A realm in the variance of perspective:
I’m in an elevator to the top floor of my new executive position job to meet my new boss, hoping to charm him with my charisma and sweet smile. I meet him in his suit; his partner is Christian Bale as Patrick Bateman from the movie of Ellis’s book “American Psycho.” I have personal romantic relations with Christian (or Patrick) at first, but leave him for the top honcho who is the most attractive man I have never seen in my life. Christian/Patrick is not surprised. A little tiffed and pissy like large family youngest children get, but not surprised. We remain friends. In both relationships; flashes of sweet frolicking bed smitten type cuddling. No hot sex; but it’s implied that we’ve been intimate many times before. Lying in bed with the handsome new man I’ve won over, the perspective changes.

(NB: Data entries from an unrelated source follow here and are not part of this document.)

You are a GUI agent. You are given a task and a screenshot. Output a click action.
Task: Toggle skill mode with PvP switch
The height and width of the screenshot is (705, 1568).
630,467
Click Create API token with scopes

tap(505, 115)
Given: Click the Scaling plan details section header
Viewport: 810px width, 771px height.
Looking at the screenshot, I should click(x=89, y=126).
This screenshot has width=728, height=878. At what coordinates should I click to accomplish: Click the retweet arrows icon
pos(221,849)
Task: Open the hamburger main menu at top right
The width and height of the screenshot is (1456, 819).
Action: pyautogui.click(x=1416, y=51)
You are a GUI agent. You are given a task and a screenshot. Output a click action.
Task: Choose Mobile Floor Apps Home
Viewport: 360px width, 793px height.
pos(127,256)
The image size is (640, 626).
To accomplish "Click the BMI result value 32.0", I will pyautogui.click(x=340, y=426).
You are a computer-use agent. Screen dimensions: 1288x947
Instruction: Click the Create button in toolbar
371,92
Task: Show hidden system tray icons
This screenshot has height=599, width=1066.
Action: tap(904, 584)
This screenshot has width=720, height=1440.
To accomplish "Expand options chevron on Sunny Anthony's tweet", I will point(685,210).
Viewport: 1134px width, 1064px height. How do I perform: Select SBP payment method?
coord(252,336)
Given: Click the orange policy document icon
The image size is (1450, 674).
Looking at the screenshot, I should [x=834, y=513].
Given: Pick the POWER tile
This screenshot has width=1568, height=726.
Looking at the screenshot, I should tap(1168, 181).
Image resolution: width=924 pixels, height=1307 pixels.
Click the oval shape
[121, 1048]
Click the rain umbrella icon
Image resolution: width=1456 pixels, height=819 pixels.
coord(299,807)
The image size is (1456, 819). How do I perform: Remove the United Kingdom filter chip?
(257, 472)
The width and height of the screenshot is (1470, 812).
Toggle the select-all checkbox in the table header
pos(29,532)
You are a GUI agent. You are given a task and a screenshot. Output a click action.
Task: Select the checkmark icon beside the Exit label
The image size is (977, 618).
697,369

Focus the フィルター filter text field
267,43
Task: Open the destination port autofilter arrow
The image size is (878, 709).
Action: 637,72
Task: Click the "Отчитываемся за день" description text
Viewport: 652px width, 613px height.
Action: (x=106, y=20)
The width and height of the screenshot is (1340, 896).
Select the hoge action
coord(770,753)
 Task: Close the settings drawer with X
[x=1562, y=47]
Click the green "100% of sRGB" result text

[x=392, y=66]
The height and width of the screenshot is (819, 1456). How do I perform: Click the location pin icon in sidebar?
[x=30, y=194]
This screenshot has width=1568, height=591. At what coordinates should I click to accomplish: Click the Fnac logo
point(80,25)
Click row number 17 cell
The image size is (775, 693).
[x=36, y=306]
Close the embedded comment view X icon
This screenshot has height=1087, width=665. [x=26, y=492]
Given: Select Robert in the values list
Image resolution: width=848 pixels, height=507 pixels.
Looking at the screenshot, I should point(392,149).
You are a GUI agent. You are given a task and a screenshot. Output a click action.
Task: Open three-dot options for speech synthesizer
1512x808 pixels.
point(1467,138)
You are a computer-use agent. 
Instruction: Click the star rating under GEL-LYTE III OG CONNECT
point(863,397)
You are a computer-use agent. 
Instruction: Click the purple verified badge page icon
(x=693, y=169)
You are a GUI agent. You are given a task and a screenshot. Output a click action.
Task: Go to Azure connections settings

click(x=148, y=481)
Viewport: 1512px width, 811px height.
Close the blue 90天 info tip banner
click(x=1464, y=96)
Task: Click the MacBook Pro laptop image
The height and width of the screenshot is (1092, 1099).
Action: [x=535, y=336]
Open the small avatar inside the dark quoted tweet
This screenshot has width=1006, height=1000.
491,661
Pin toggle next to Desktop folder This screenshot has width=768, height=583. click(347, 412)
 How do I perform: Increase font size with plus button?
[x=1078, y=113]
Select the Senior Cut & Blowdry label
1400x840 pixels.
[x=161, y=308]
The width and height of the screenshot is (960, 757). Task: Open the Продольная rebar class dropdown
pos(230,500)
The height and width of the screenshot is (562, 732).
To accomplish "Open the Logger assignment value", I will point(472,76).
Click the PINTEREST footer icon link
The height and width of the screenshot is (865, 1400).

I am Patrick Bateman in my suit walking underneath a muddy bridge, shoes sticking and getting sucked by mud. I find two girls in wheelbarrows on the verge of death, naked, barely breathing. It’s implied that these girls ended up there by a drought; there had been no rain and they were dying of thirst; mermaids, with feet. I walk up to the first girl, a pale brunette, mouth something spiteful to her feeling angry, cut her throat with a razor, one long clean line from one end of her neck to the other. A bright red showers her gray chest, her perfect breasts, blood pouring out of her throat as she makes a final gasp, unmoving, a small twitch, a jerk, eyes glazed, open. I stare at her as she bleeds–hating her. I walk to the other girl in a wheelbarrow, legs dangling, just a few feet away: a blonde, staring at nothing, unblinking, breathing shallow. I tell the girl it’s her lucky day; that she’ll be spared; that I feel merciful. I fetch a dirty wet rag and wring it above her mouth, water grazing her lips as her throat constricts gestures of swallowing. I tell her she should tell people I spared her.
The perspective changes, I’m walking towards a lunch bistro to have cocktails with my work associates, I see them waving, smoking cigarettes and chatting over scotch and barely touched plates of food. I sit down and have a martini before returning to work. I am no longer angry. I feel nothing.